Achievements in medical oxygen
The unprecedented medical oxygen agreements announced in June are considered a major breakthrough in the oxygen sector and potentially signify the dawn of a new era in medical oxygen.
Other significant achievements across ACT-Accelerator’s therapeutics pillars include:
- Procurement of $37m worth of treatments and $316m worth of oxygen supplies
- From the start of the pandemic to 1st July 2021, over $97m of oxygen provisions (2.7 million items) have been shipped to countries
- In the last quarter, $219m awarded to countries for the procurement of oxygen provisions, including oxygen concentrators and new public oxygen plants, through the Global Fund Covid-19 Response Mechanism.
A key proponent in the aforementioned Covid-19 Oxygen Emergency Taskforce, is the Every Breath Counts Coalition – the first public-private partnership to support governments in LMICs to reduce pneumonia deaths by 2030.
Leith Greenslade, Founder and CEO of JustActions and Coordinator of the Every Breath Counts Coalition, previously told gasworld in an exclusive interview that she believes global health leaders and political leaders alike had a ‘blind spot’ when it came to oxygen supply.
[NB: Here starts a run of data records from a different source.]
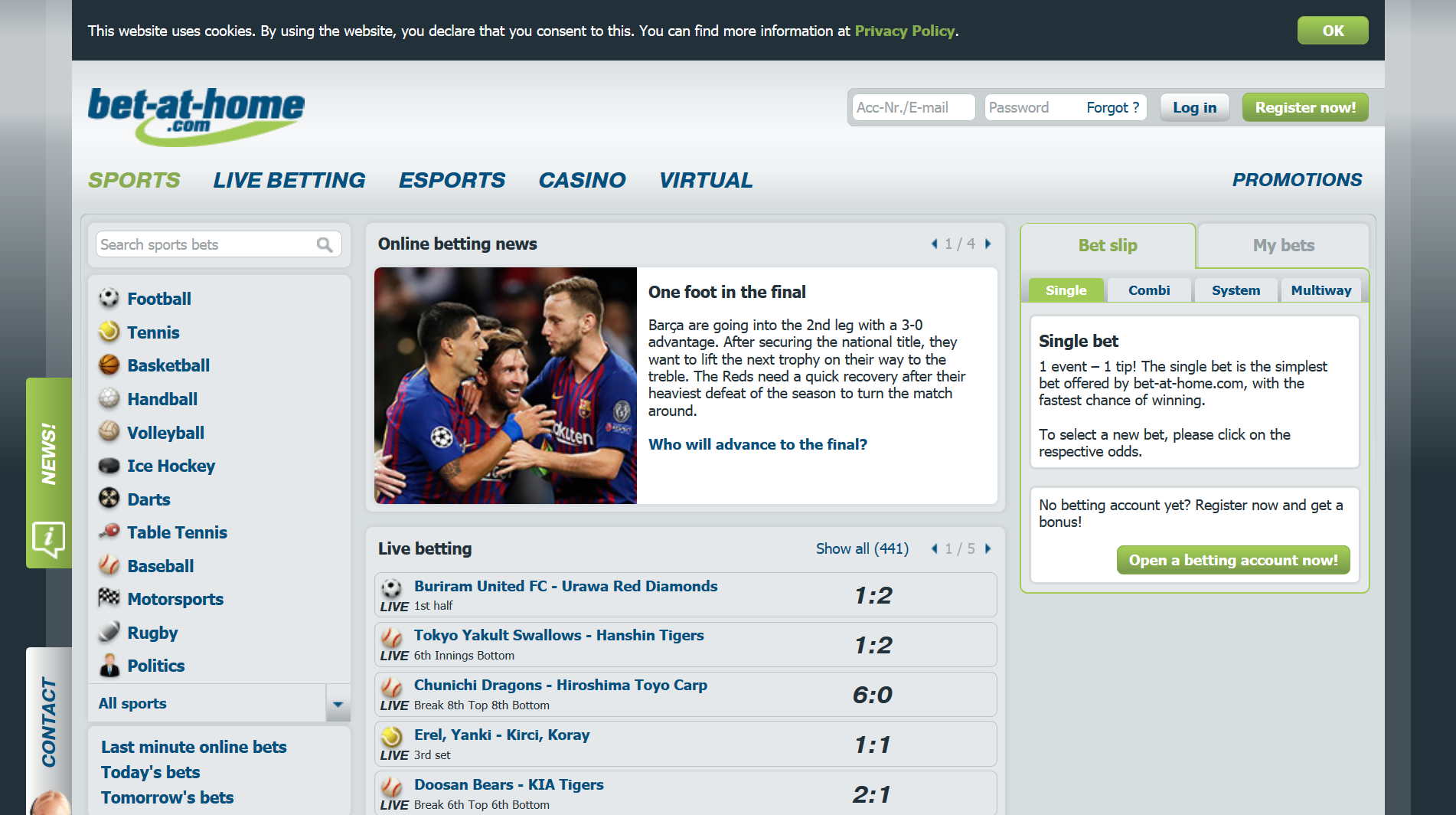Click the Football soccer ball icon

[x=109, y=298]
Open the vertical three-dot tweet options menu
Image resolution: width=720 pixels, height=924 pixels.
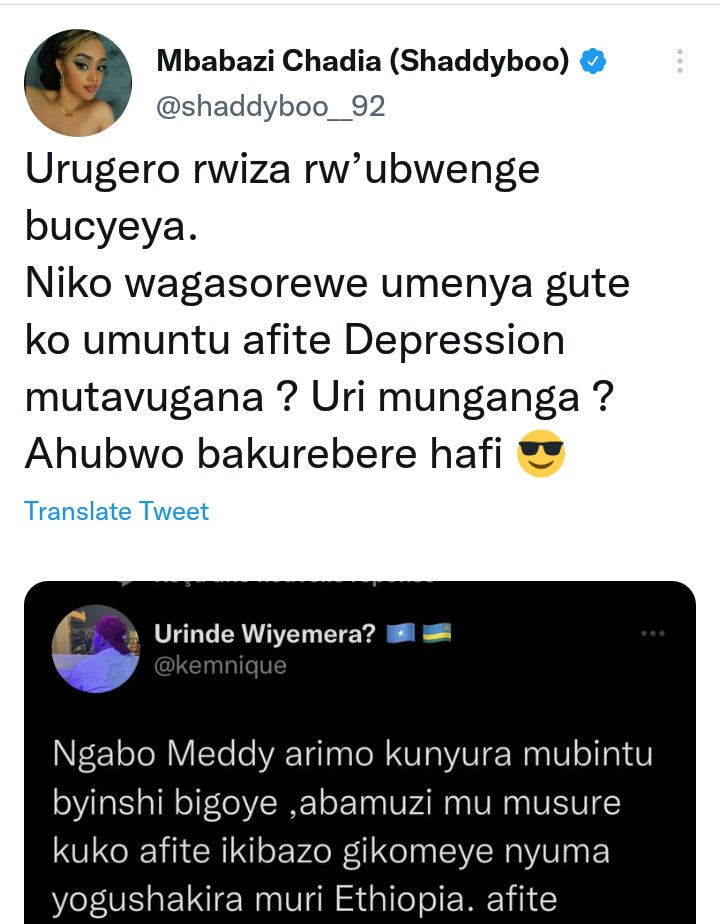tap(679, 61)
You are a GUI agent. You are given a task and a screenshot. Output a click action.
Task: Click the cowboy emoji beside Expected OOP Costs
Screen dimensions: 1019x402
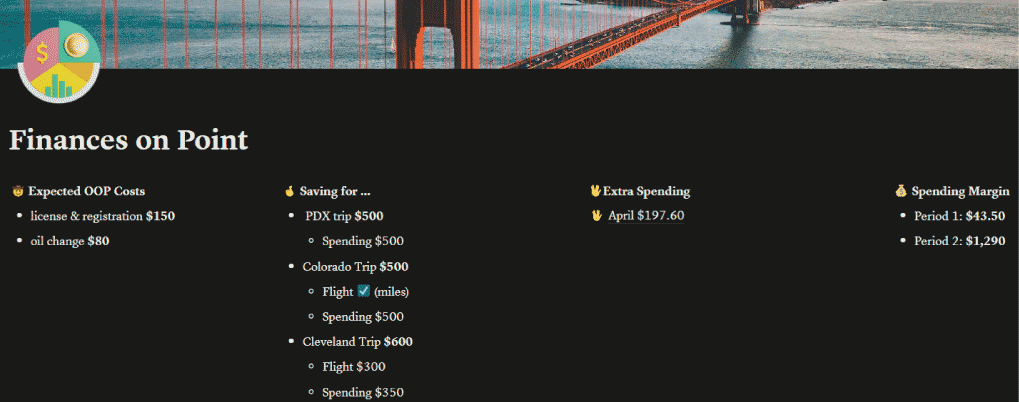click(x=18, y=191)
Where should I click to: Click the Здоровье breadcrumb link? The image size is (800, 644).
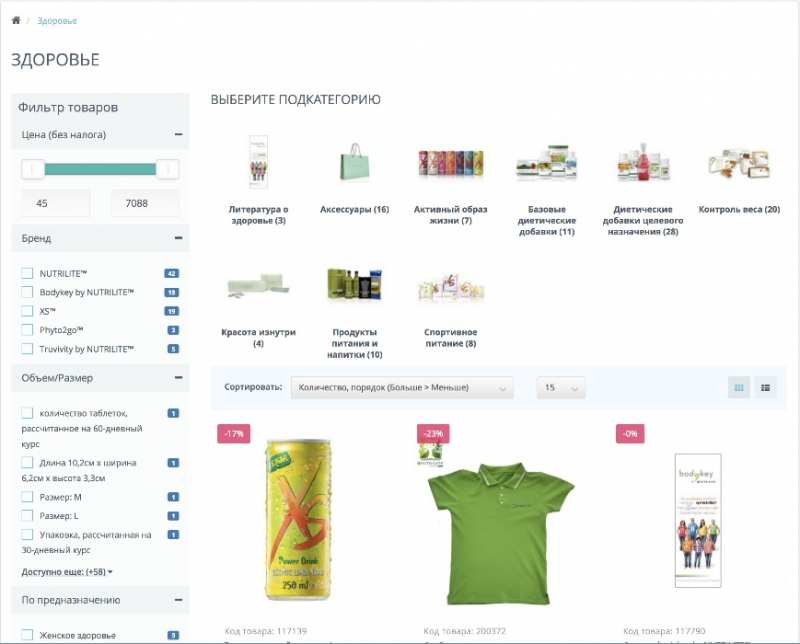click(x=57, y=21)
She likened their response to the pandemic as a vaccine-focused ‘one-legged stool’ but believes Covid-19 has changed the role of the oxygen industry forever – an industry that now needs to accept and embrace its position in the world’s public health architecture.
“Covid has changed the role of the industry forever. You are now, just like pharma companies. The oxygen industry is part of the public health landscape now and will be forever,” she said.
“I think that means you’re going to need different kinds of leaders, and different kinds of associations. You need to get public health expertise inside the organisations, just as pharma had to do 10 years ago and before. It was the HIV/AIDS pandemic that really brought pharma into a public health framework and transformed the way they operate.”
“I think the oxygen industry now needs to accept that it’s part of the public health architecture of the world, and that the medical gas business is going to be a much bigger part of the industry moving forward – and that’s a good thing for everyone.”